Soda Tax — The Philadelphia Story

how-much-sugar-is-in-soda-can

In Philadelphia, Pennsylvania, former mayor Mike Nutter used to keep a bottle of soda on his desk, and another container with 17 teaspoons of sugar in it, to illustrate the point that swallowing the one implied ingesting the other. He even took the props to public meetings, and once asked a journalist, “Who in their right mind would ever put this much sugar into something you’re going to drink?”

Insane or not, across America, many voters are against the whole “sin tax” concept. They resist taxes with a “moral subtext” imposed by the “nanny state.” Even politicians who are pretty much on the same side may disagree. During last year’s presidential campaign, both Hillary Clinton and Bernie Sanders made headlines by weighing in on the city’s soda tax controversy.

One man reconsiders

Back when Mayor Nutter wanted a 2-cents-per-ounce soda tax, Jim Kenney was one of the city council members who opposed it. But after becoming mayor himself, Kenney switched sides, acquiring a new, supportive, and exclusively revenue-based attitude.

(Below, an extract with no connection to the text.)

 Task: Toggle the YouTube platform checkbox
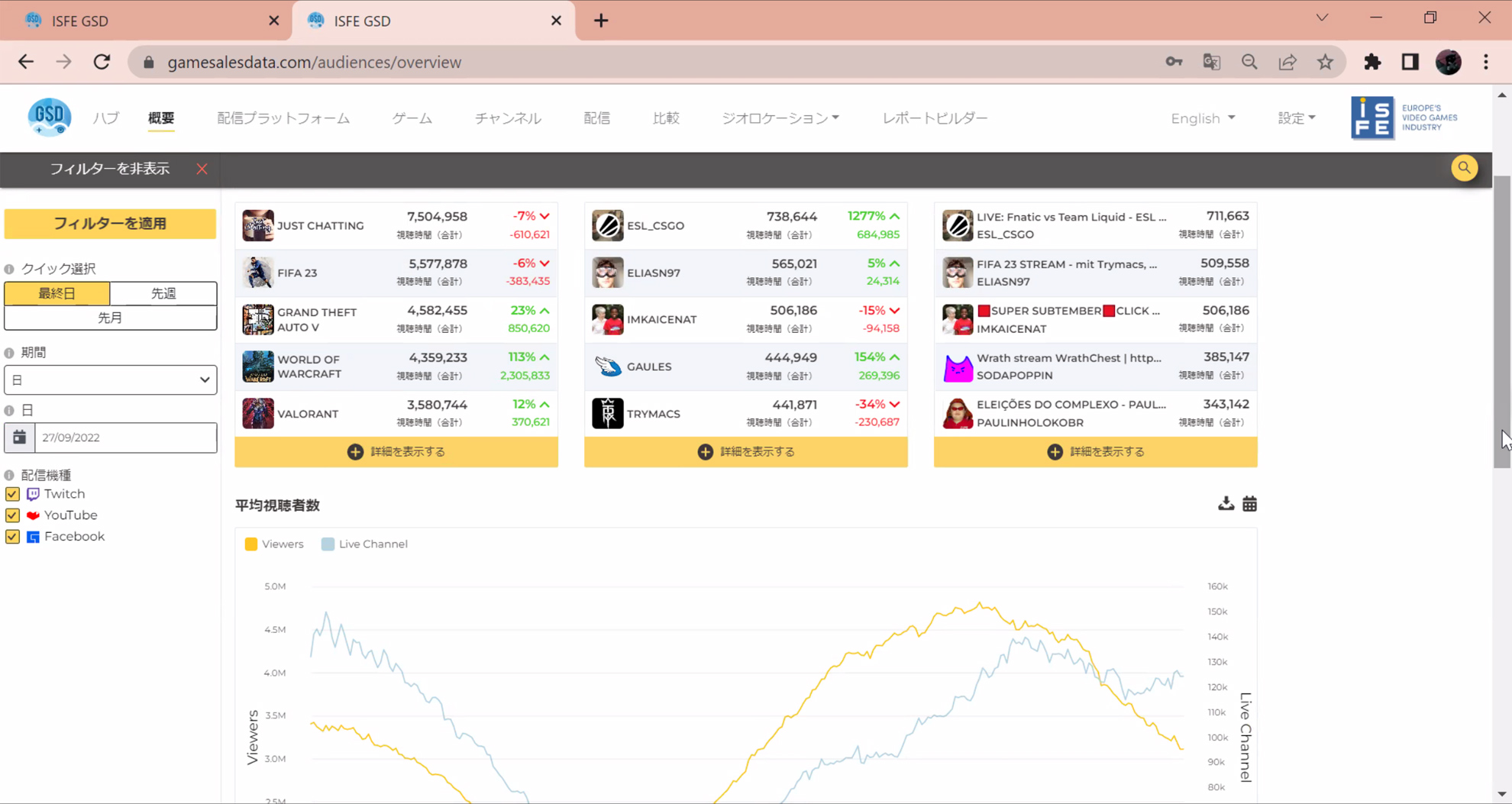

Mayor Kenney did not tell voters that drinking less sugar would be good for them and their children, but pointed out that $400 million in the next five years would be a sweet little nest egg to finance preschools, and to renovate public spaces, including parks and recreation centers, which at least have some connection with obesity prevention. Still, the mayor’s endorsement was unabashedly “based on the idea that a soda tax is just an untapped source of revenue,” as journalist Zeeshan Aleem put it.

How much difference does it make? A public official’s genuine attitude is a difficult variable to influence or control. Nothing can make them care about children’s health. But all public officials are supposed to care about spending tax revenues sensibly, and about bringing in more money. If they favor the soda tax for that reason, how much should their motivation matter, as long as the thing gets done?

A false equivalency

People wondered why passing a soda tax was so difficult. After all, Berkeley, California, had managed to do it. But Berkeley is a smallish city on the West Coast, while Philadelphia is big, tough, and sits on a lot of history.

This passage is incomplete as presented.